Projets d’aménagement, de mobilité et de pratiques durables

Un des plus récents programmes de la Ville pour accélérer la transition écologique est le programme Aménagement, mobilité et pratiques durables. Dans sa deuxième année d’activité, ce programme est certainement le plus polyvalent pour les entreprises et les organismes, offrant une possibilité d’aide financière dans un large éventail de projets en développement durable. « Ce programme fonctionne par appel à projets. Ils sont évalués selon des critères précis et sont choisis en fonction d’un système de pointage. Les projets qui obtiennent les plus hauts pointages, en lien avec leur impact environnemental projeté, sont ceux qui sont retenus. L’aide financière pour ces projets peut atteindre 50 % des coûts de réalisation », explique Alain Martel, chef de division au Service du développement économique de la Ville de Montréal.

Photo courtoisie Ville de Montréal.

On parle de polyvalence ici parce les projets peuvent tout aussi bien toucher le transport de marchandises, la gestion de l’eau, le verdissement, la réduction des îlots de chaleur, la gestion des matières résiduelles que la réduction de la consommation d’énergie, par exemple. Disposant d’une enveloppe de 8 M $, les subventions peuvent atteindre 1,125 M $ maximum. Les entreprises d’économie sociale et les entreprises de 10 employés et moins peuvent voir leur aide bonifiée de 10 % pour atteindre 60 % du coût de leur projet. « Il faut souligner que ce programme, quoiqu’il soit très polyvalent, ne s’applique pas partout, mais vise plutôt des zones stratégiques de développement pour la Ville. Dans l’est de Montréal, deux des grands territoires qualifiés sont le Secteur industriel de la Pointe-de-l’Île (SIPI) et Assomption Sud Longue-Pointe, plus d’autres zones plus petites. Sur 21 secteurs identifiés dans toute l’agglomération de Montréal, 10 sont dans l’est de l’île. Donc les entreprises et organismes qui désirent faire appel à ce programme, et il peut s’agir de projets collaboratifs inter-entreprises, doivent être situés dans ces zones », spécifie M. Martel. La deuxième période d’appel à projets pour ce programme est présentement en cours et se terminera le 30 septembre 2022. Pour les intéressés, vous trouverez plus de détails ici.

Décontamination des sols

Enjeu majeur de la revitalisation des secteurs industriels de l’est de Montréal, la décontamination des sols s’avère un véritable défi à relever pour l’administration municipale et Québec, alors que la superficie à traiter dépasserait les 40 000 000 pi2 sur le territoire selon certaines études. Les terrains d’ESSO à eux-seuls, mis officiellement en vente le mois dernier, représentent pas moins de 13 000 000 pi2.

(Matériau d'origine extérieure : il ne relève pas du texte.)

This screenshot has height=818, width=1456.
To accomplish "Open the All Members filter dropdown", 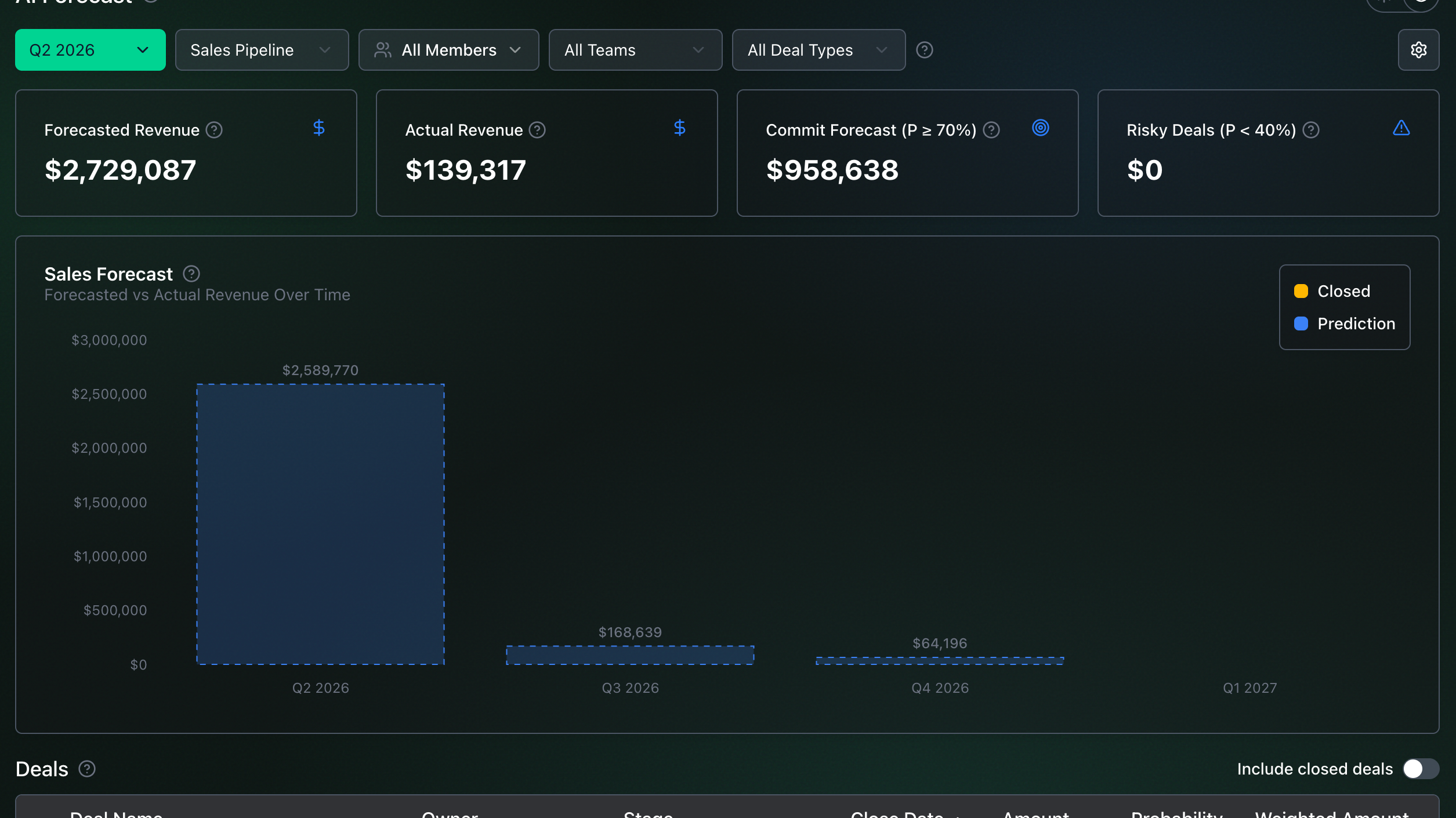I will (x=449, y=50).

Le secteur privé tardant à emboîter le pas, l’aide gouvernementale ne cesse de se bonifier depuis quelques années pour les propriétaires de terrains afin qu’ils accélèrent la cadence. À un point tel que dans le SIPI et Assomption Sud l’aide accordée par la Ville de Montréal peut atteindre aujourd’hui 90 % des coûts reliés à la décontamination, incluant les frais d’analyse et de caractérisation des sols, en amont des travaux. Un programme extrêmement généreux rendu possible grâce à une mise de fonds de 100 M $ de Québec destiné exclusivement à la décontamination, le réaménagement, la revalorisation ou la mise à niveau de terrains dans l’est de Montréal, une promesse électorale de la ministre responsable de la Métropole, Chantal Rouleau.

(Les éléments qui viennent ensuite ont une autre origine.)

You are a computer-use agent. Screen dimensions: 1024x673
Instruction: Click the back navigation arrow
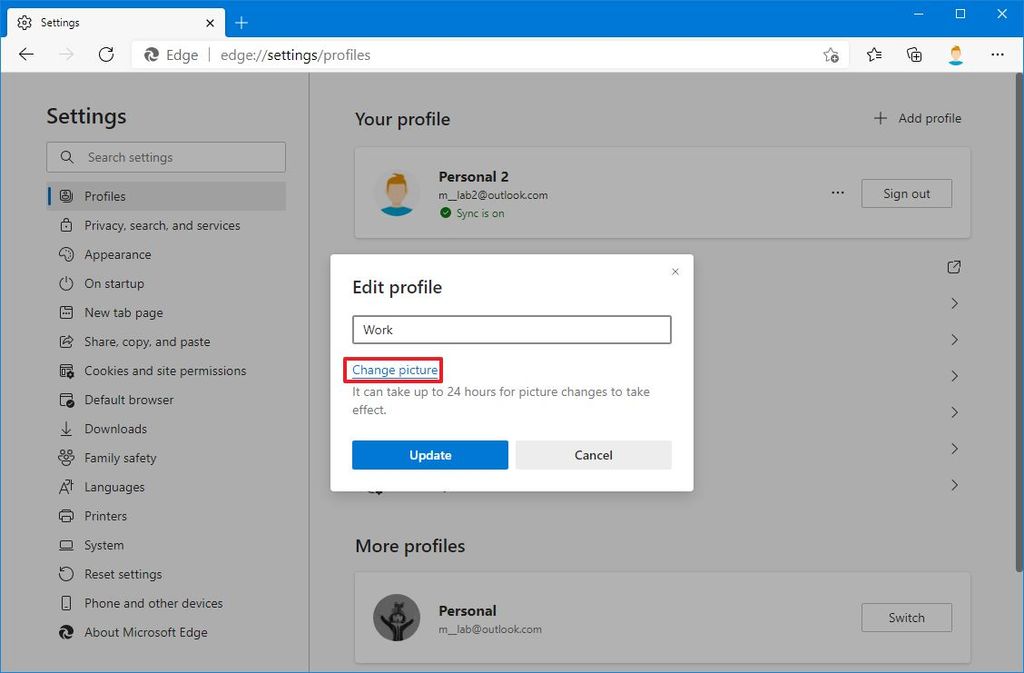[26, 55]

Une partie du 100 M $ permet actuellement à la Ville et à Québec de décontaminer quelques-uns de leurs terrains dans les deux zones industrielles ciblées, en vue de les rendre disponibles pour d’éventuels développements stratégiques. Une autre partie est disponible pour aider les propriétaires privés. « Il faut spécifier qu’il n’y a pas de plafond de subvention dans ce programme, donc un propriétaire qui possède un vaste terrain à décontaminer peut ouvrir la machine pour l’ensemble de ses pieds carrés. Le taux de subvention est fixé à 90 % des coûts. C’est énorme comme aide financière », affirme Alain Martel. À noter que les terrains contaminés qui ont été vendus après le 31 décembre 2017 par les pétrolières et les entreprises qui sont responsables de leur contamination ne sont pas éligibles à ce programme.

Malgré ce véritable « cadeau » aux propriétaires terriens, ce programme mis en place il y a environ deux ans ne semble toutefois pas avoir eu beaucoup d’écho jusqu’à maintenant auprès des principaux intéressés. Un problème surtout de communication selon la Ville de Montréal, qui a mis les bouchées doubles récemment pour s’assurer que les gens d’affaires des deux grandes zones industrielles soient au courant de l’existence de ce programme et de ses modalités. « On se rend compte que la décontamination des sols est un sujet complexe et qui fait peur à beaucoup de propriétaires de terrains. Ils pensent que c’est très compliqué tout ça, donc on travaille actuellement à faire en sorte qu’ils soient mieux accompagnés dans ce processus. Aussi, des firmes d’experts spécialisées peuvent prendre en main      le dossier au nom des propriétaires si ces derniers les mandatent pour ce faire », soutient M. Martel.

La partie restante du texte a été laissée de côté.